## Directions:
Go through the entries below and return every line that contains "screenshot".

## Provided information:

_____

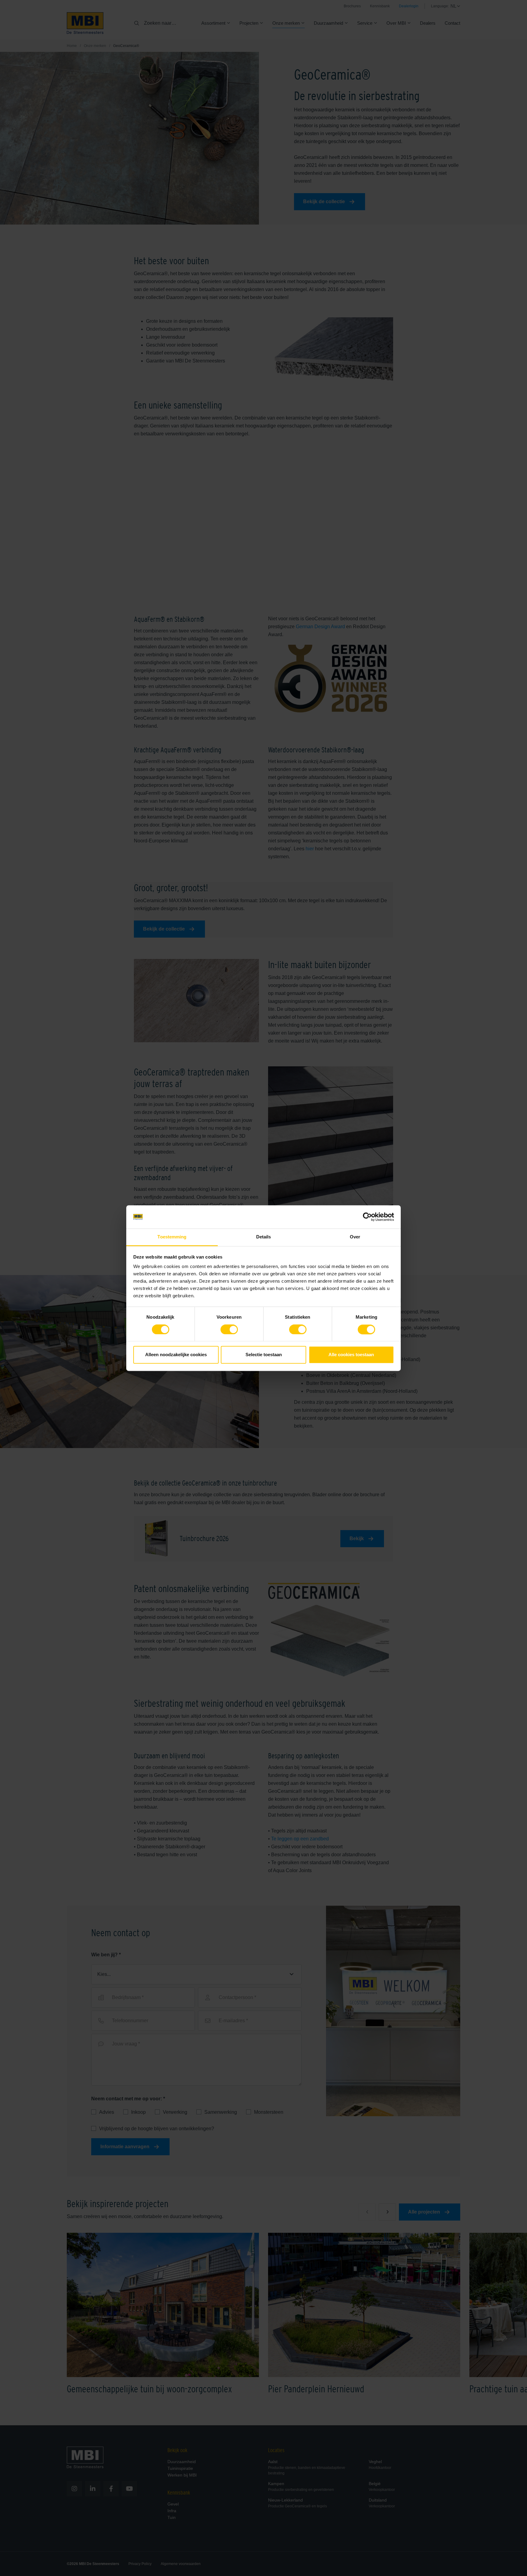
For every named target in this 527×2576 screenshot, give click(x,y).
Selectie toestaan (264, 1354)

_____

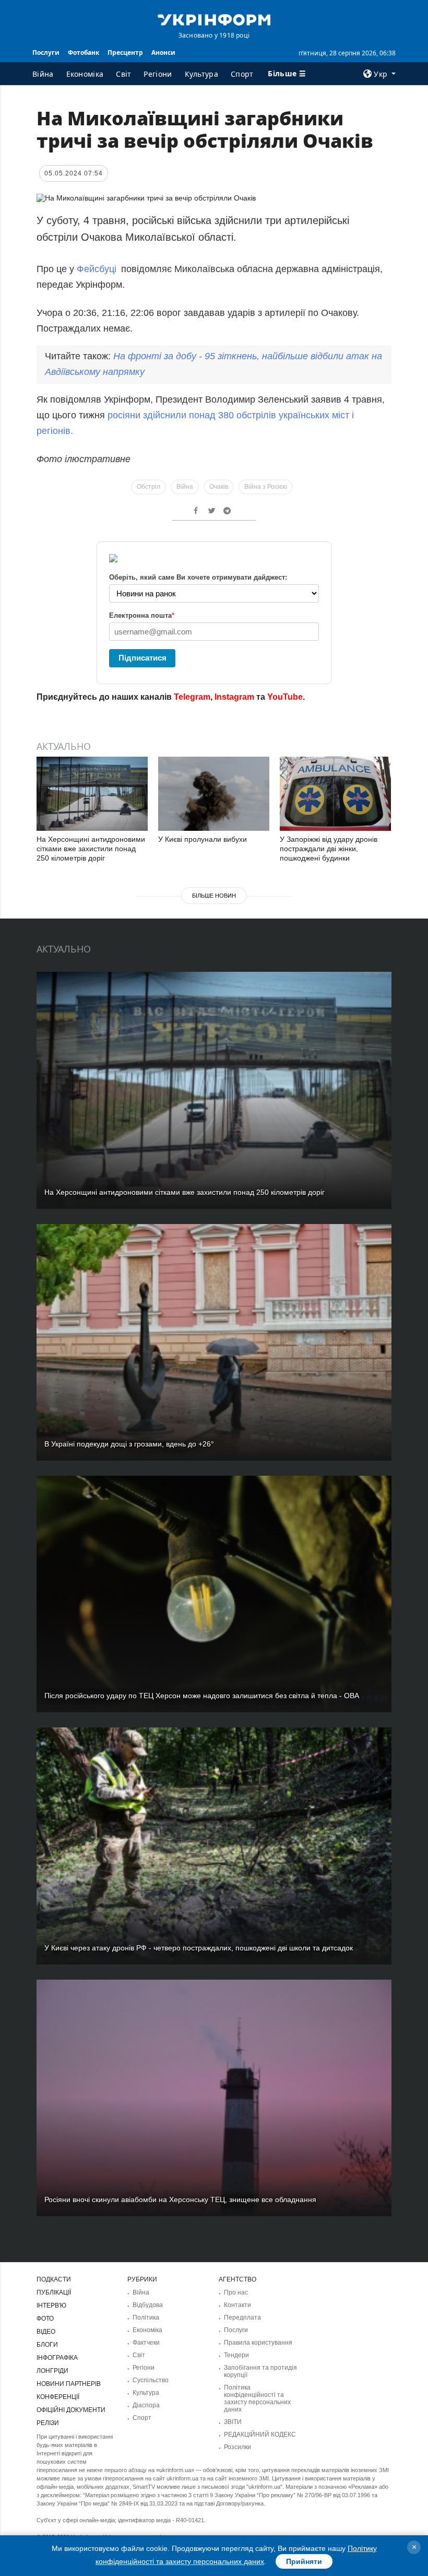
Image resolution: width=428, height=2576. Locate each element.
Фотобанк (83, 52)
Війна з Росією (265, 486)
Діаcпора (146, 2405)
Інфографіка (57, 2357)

_____

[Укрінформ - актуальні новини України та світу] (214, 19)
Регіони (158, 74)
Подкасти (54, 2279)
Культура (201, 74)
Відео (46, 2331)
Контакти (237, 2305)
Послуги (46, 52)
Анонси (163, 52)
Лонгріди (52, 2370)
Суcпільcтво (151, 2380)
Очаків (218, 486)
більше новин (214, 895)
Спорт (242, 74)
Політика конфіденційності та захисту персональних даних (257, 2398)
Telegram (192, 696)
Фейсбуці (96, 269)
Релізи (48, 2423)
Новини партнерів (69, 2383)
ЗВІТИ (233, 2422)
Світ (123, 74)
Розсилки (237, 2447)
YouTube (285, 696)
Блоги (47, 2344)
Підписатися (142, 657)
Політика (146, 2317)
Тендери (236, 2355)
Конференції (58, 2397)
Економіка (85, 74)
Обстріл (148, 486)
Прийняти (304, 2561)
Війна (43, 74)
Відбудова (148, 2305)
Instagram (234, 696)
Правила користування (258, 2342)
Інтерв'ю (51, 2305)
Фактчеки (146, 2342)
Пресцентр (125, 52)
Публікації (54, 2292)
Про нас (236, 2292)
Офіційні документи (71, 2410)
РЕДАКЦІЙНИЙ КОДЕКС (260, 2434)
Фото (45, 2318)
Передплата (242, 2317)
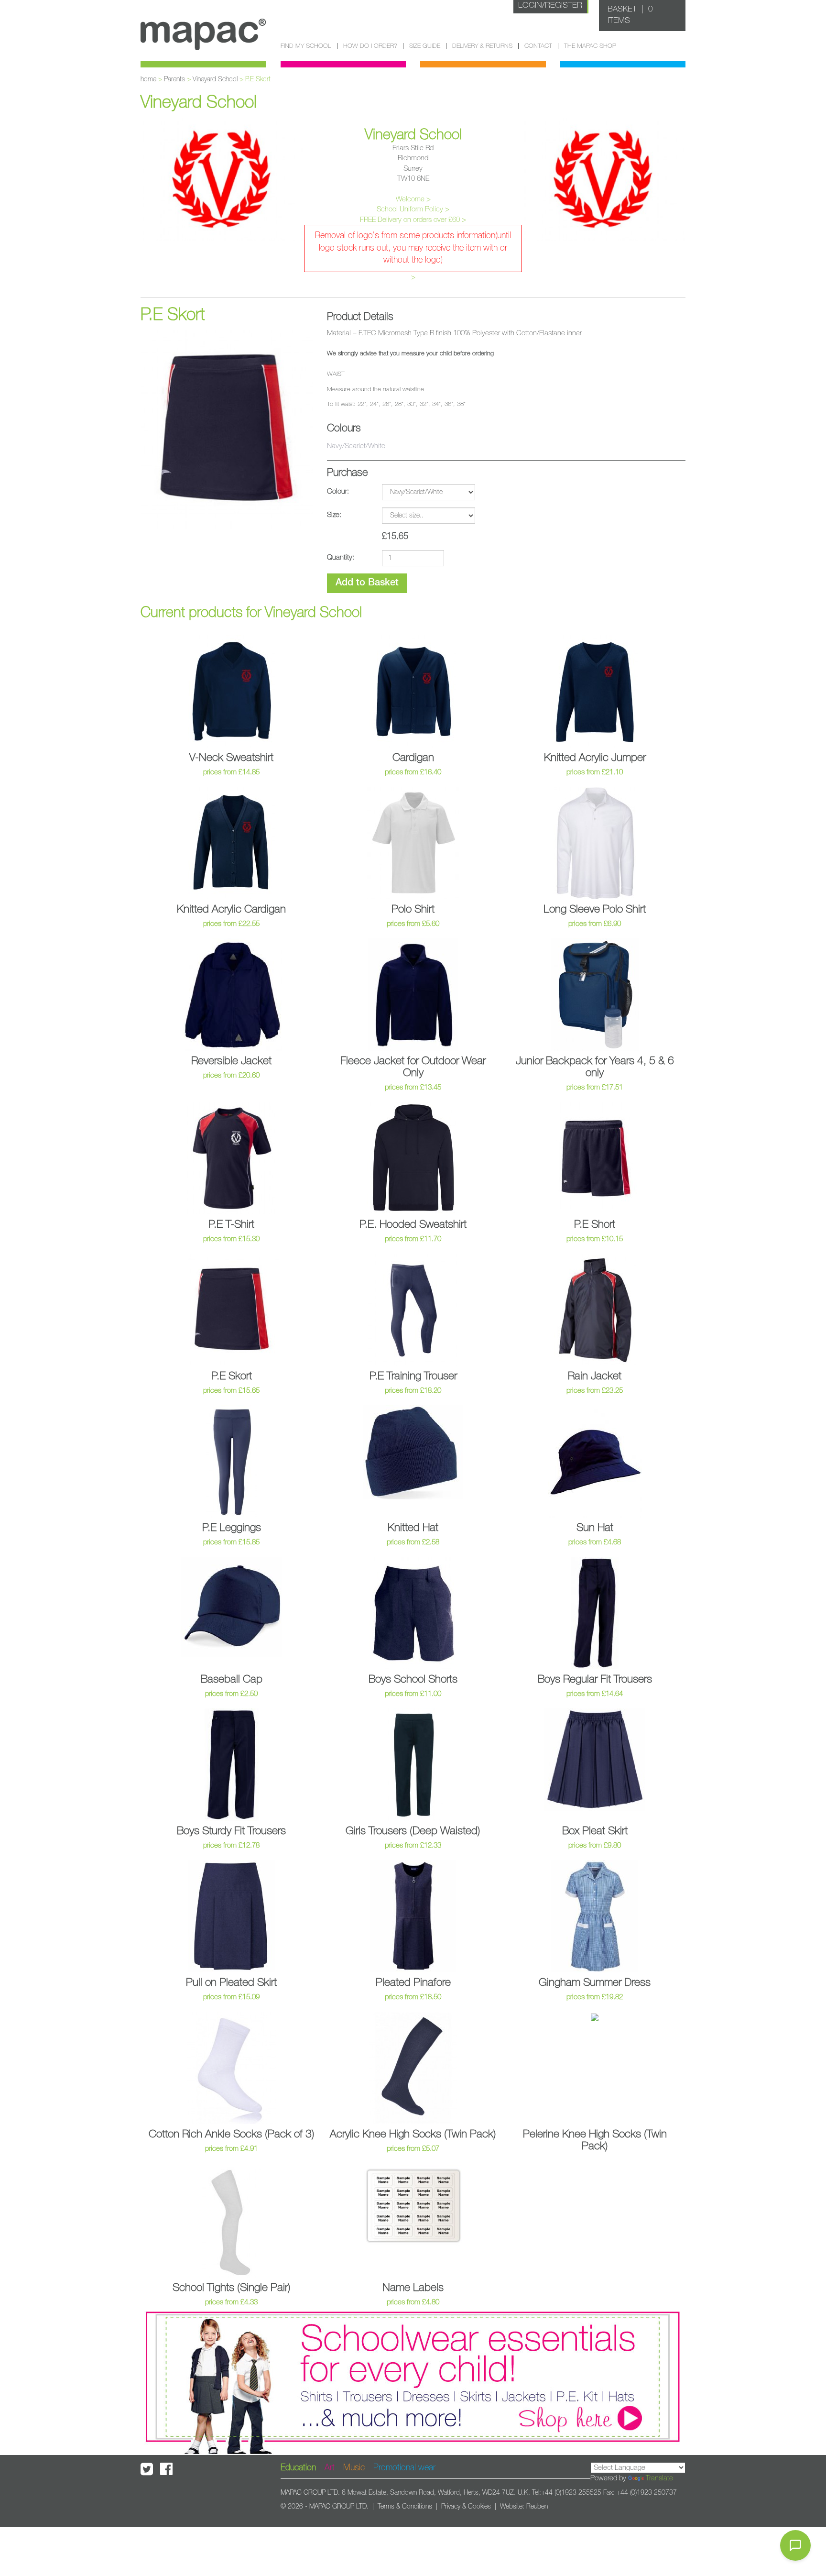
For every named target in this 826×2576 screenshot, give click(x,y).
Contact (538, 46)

_____

## Reply to the exercise:
For every named target in this 527×2576 screenshot, give click(x,y).
For every named target in this 826×2576 screenshot, give click(x,y).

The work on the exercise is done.